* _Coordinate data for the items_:

----------

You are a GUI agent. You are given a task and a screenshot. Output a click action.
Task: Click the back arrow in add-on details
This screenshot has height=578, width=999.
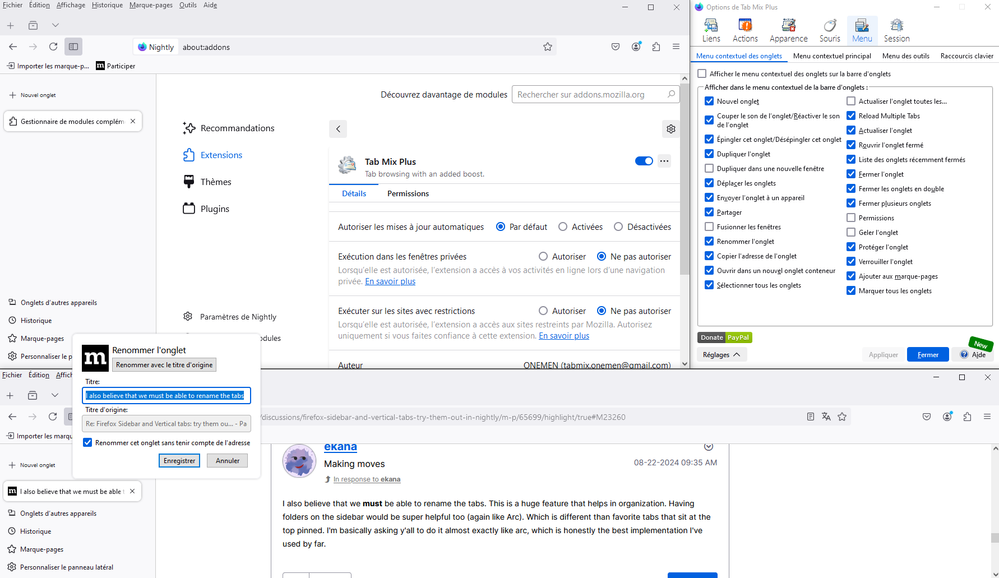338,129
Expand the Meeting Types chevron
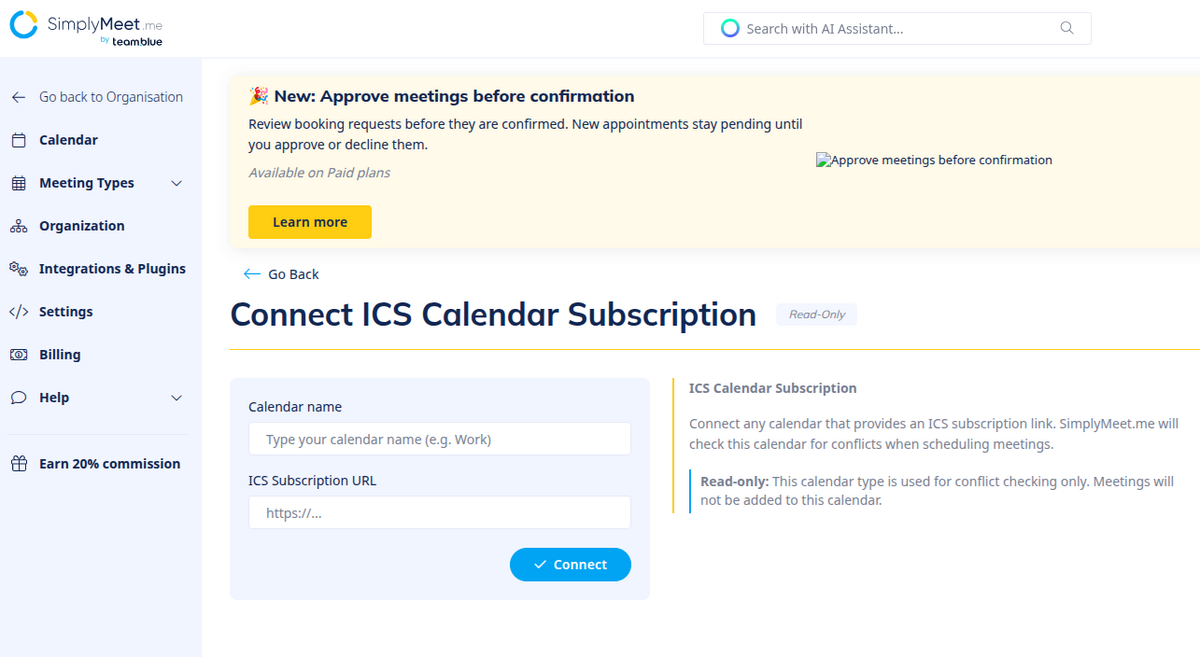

----------

* _What you need to do_: Reproduce every item above, including its text, and increase each answer coordinate by 16. Leave the pictures out.

* _Output below_:
You are a GUI agent. You are given a task and a screenshot. Output a click action.
Task: Click the back arrow in add-on details
This screenshot has height=578, width=999.
354,145
Expand the Meeting Types chevron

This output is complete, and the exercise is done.